Fisherfolk are also belligerent. Says National Fishworkers Forum (nff) leader Thomas Kocherry, "The crz notification is meant to protect the coast. Any change to it will only invite trouble." Kocherry adds that if the crz rules are tampered with, the nff would move the Supreme Court (sc). The secretaries' decision comes close on the heels of various states' suggestions to relax the crz notification. For instance, Gujarat had proposed to change its crz map in September 1996, as a private jetty near the Narayan Sarovar sanctuary was caught in environmental litigation for trying to change the coastal zonation (Down To Earth, Vol 5, No 8).
Pressure is also mounting from partners of the United Front coalition at the Centre, to change the crz . The erstwhile environment and forests minister J N P Nishad was snubbed by the Kerala chief minister in November 1996, the latter's grouse being that the ministry of environment and forests (mef) was not heeding the states' suggestion to reduce the restricted area in seashores and lake banks from 500 m to 50 m, to provide a boost to tourism and housing.
On March 6, the Andhra Pradesh assembly passed a resolution urging modification of the crz and allow coastal aquaculture. If the mef okays the resolution, the proposed relaxation would provide clearance to controversial projects, including the multi-million dollar Jawaharlal Nehru Port Trust's chemical terminal in New Mumbai, the largest in India. Says Devaki Panini, Centre for Environment Law, New Delhi, "The relaxation will spur hasty clearance of colossal projects, including ports like the one at Ennore, Tamil Nadu, which caters to the North Madras Thermal Power Plant."
In 1991, an mefcrz-i comprises national parks, sanctuaries, reserve forests, mangroves, corals, fish breeding grounds and the area between low and high tide lines (htl). In crz-i, the notification prohibits any new construction within 500 m of the htl. crz-ii comprises areas already developed upto the shoreline; crz-iii comprises relatively undisturbed coastal regions in rural and urban areas, and crz-iv includes coastal stretches of islands. In crz-iv, any construction within 200 m of the htl is prohibited. In crz-ii, the proposed relaxation permits buildings only on the landward side, under certain conditions, while in category iii, no construction is allowed up to 200 m of the htl, except repairs of existing structures. The secretaries' proposals include relaxation of rules regarding construction on the seaward side and in the 200-500 m zone, as per mef sources.

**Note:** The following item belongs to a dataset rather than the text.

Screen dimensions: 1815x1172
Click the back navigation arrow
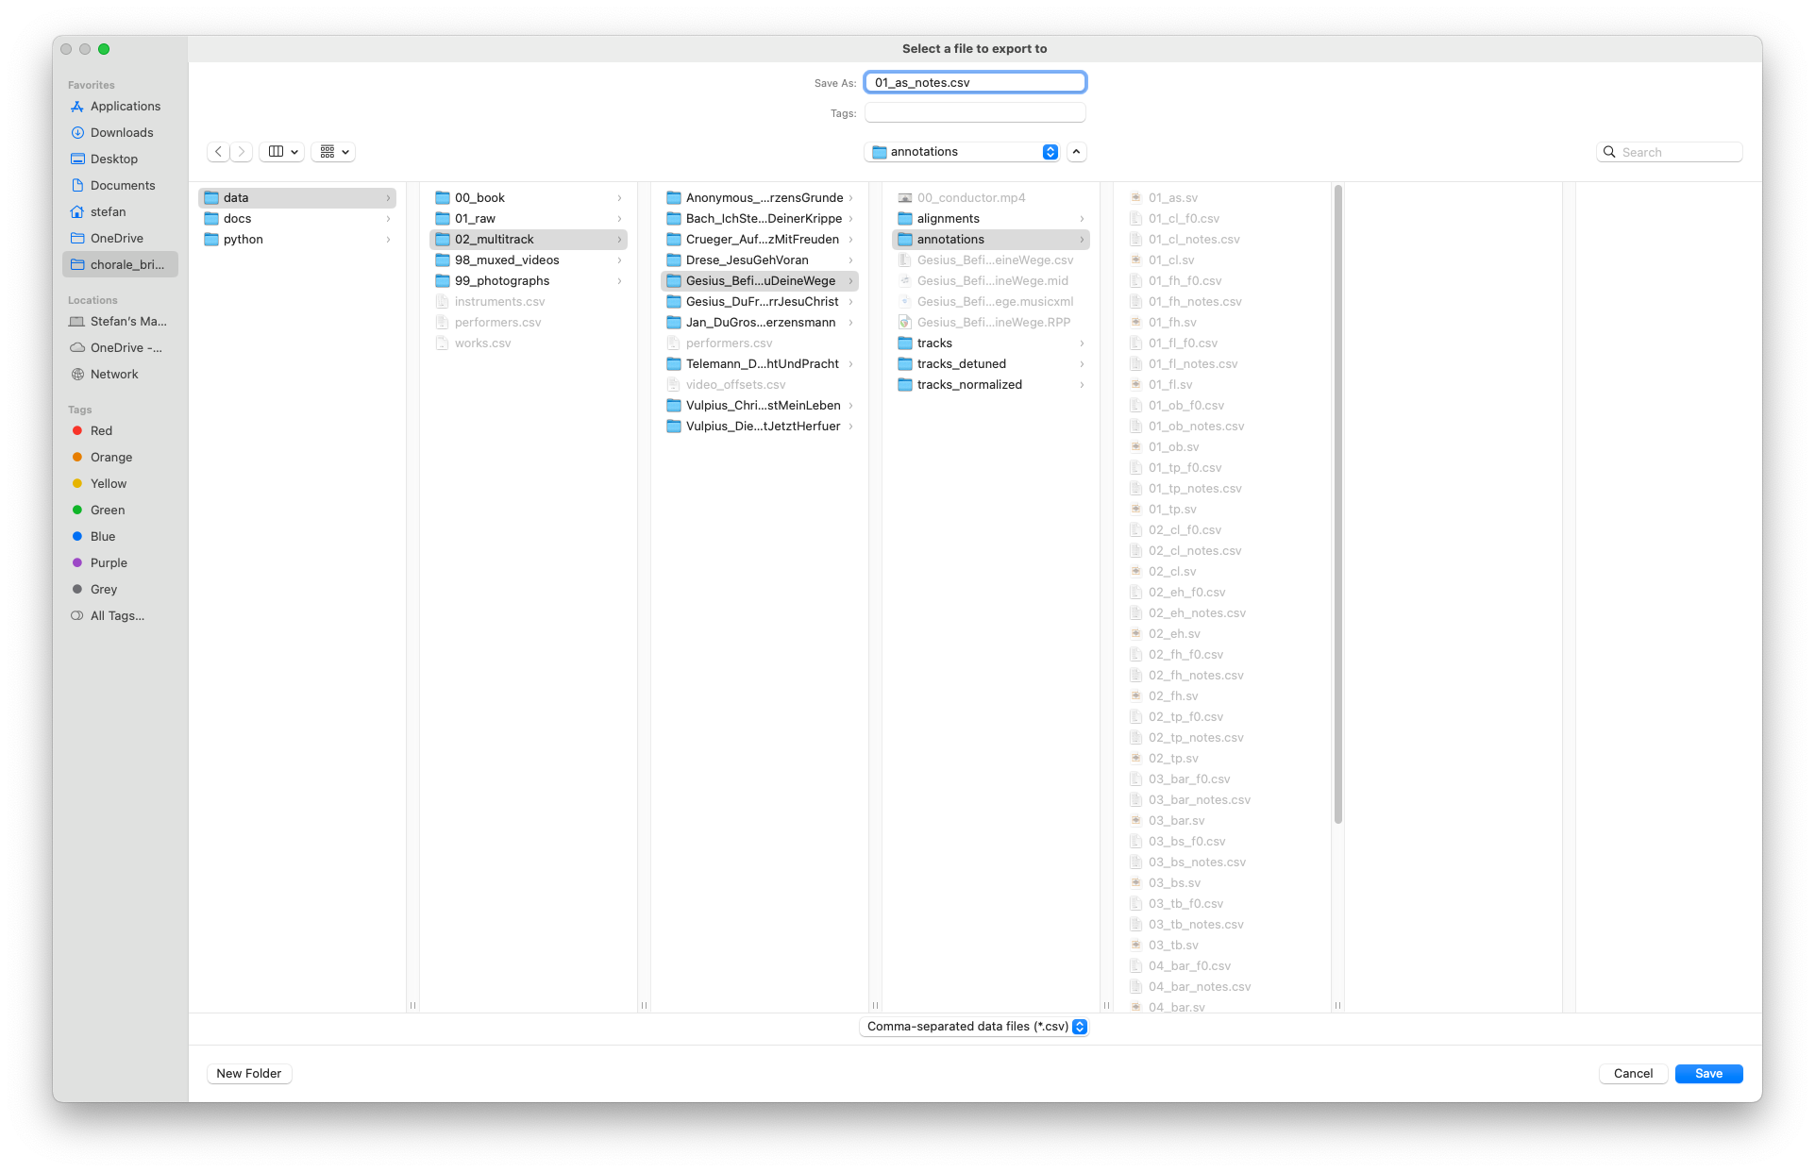pos(218,151)
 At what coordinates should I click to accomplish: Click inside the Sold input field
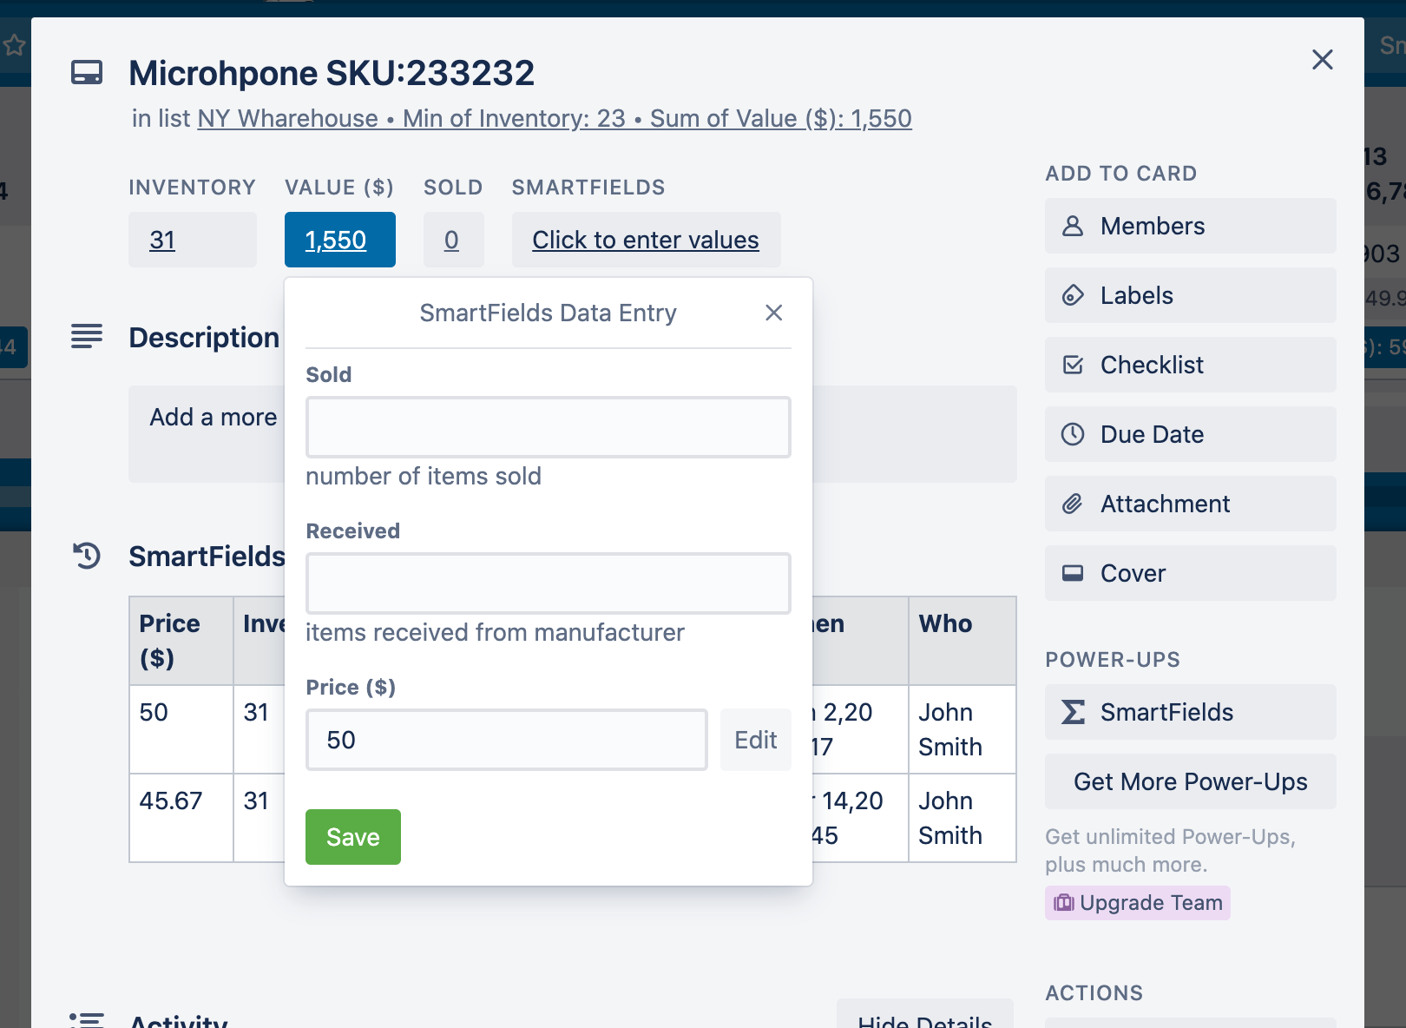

Panini says that crz provisions as such have ambiguities, and provide room for bypassing the law. She says, "The zonation is often deliberately misconstrued and builders, especially in Mumbai, try to get maximum area classified under category ii where reconstruction of authorised buildings may be permitted. In the name of reconstruction, several new buildings have been constructed." Any industry related to the waterfront or requiring foreshore facilities is exempted from the prohibition. In September, 1996, states and union territories had filed their coastal zone management plans, prescribing coastal development without ecological destruction. Five years behind schedule and under the sc's pressure, the mef had barely six months to catalogue and verify India's entire coast.